COVID-QA

A collection of COVID-19 Q&A pairs and transformer baselines for evaluating question-answering models

Links

Data summary

400+ pairs collected from 15 English news websites across 4 continents.
600+ pairs queried from 26 Stackexchange communities, grouped in 3 distinct categories.
800+ pairs retrieved from CDC and WHO's official FAQs, available in 8 languages.
All pairs are cleaned with regex, labelled with metadata, converted to tables, and stored in CSV files.
Each question also includes a heuristically-sampled negative (incorrect) answer. The selection process varies depending on the dataset, and is optional.

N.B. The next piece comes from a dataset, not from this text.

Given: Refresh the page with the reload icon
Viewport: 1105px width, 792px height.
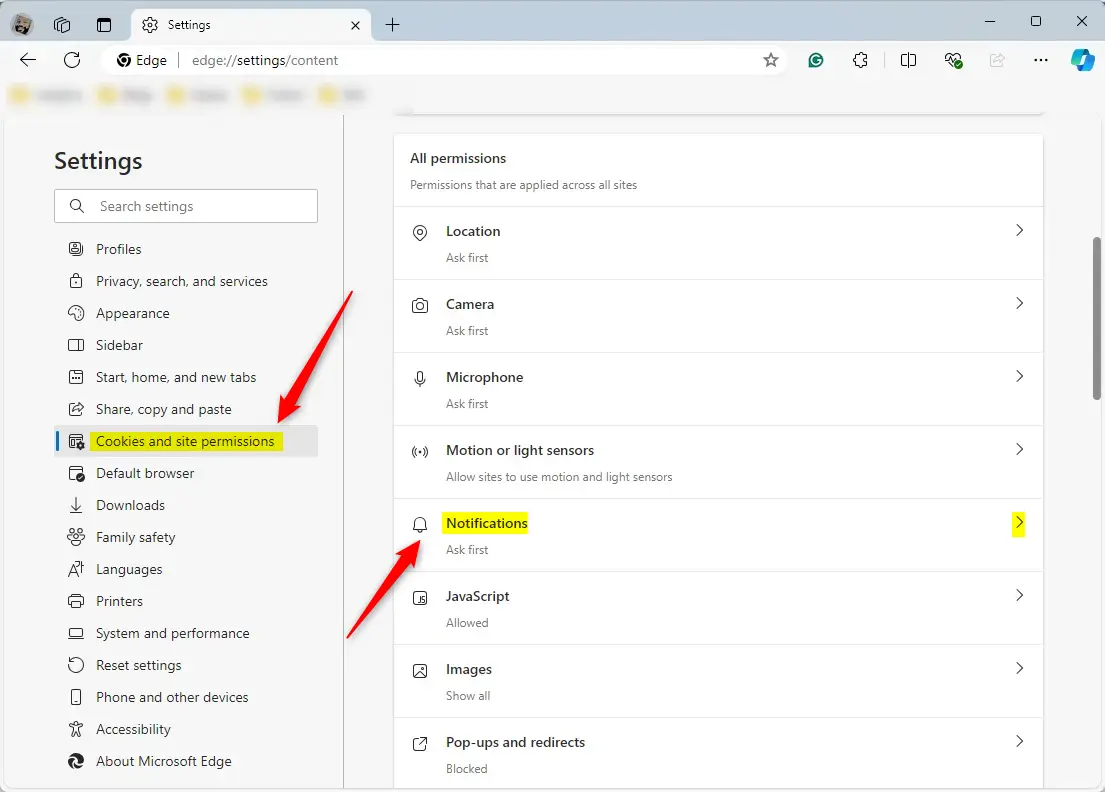Looking at the screenshot, I should click(72, 60).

In addition, we included a clean, tabular version of 290k non-COVID Q&A pairs, queried from the same Stackexchange communities. You can download it here.

Model summary

Electra-small and Electra-base, both trained on 500k subsample of Healthtap Q&A pairs.
Electra-small and Electra-base, both trained on 290k question and answer pairs from Stackexchange.
2 versions of Multilingual DistilBERT, trained on Healthtap and on Stackexchange, respectively.
All the models were finetuned in tf.keras on Kaggle's TPUs.
All the training scripts are available on Kaggle, and can be easily rerun. Check out the "Source Code" section for more information.

Are you releasing a new model for diagnosing COVID-19? Can we start using it for our projects?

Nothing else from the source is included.